Match the string "agent" against each line below, and copy every line that matches.

(Records drawn from a dataset)
——————
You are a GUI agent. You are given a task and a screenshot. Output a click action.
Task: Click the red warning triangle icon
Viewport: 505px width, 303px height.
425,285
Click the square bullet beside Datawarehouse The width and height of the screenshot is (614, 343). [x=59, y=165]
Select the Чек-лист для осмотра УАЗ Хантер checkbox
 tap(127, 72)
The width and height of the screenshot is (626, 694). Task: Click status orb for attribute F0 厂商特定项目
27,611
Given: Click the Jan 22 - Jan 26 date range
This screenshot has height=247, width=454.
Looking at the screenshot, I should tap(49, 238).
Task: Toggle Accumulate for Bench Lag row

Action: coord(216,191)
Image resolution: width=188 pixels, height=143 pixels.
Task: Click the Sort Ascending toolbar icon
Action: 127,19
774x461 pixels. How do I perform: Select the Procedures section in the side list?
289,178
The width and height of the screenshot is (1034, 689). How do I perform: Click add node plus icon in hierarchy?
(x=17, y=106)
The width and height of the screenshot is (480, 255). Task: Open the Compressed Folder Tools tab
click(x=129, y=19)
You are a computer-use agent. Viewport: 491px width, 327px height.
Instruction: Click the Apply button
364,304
——————
WORKED SOLUTION:
You are a GUI agent. You are given a task and a screenshot. Output a click action.
You are a computer-use agent. Viewport: 491px width, 327px height.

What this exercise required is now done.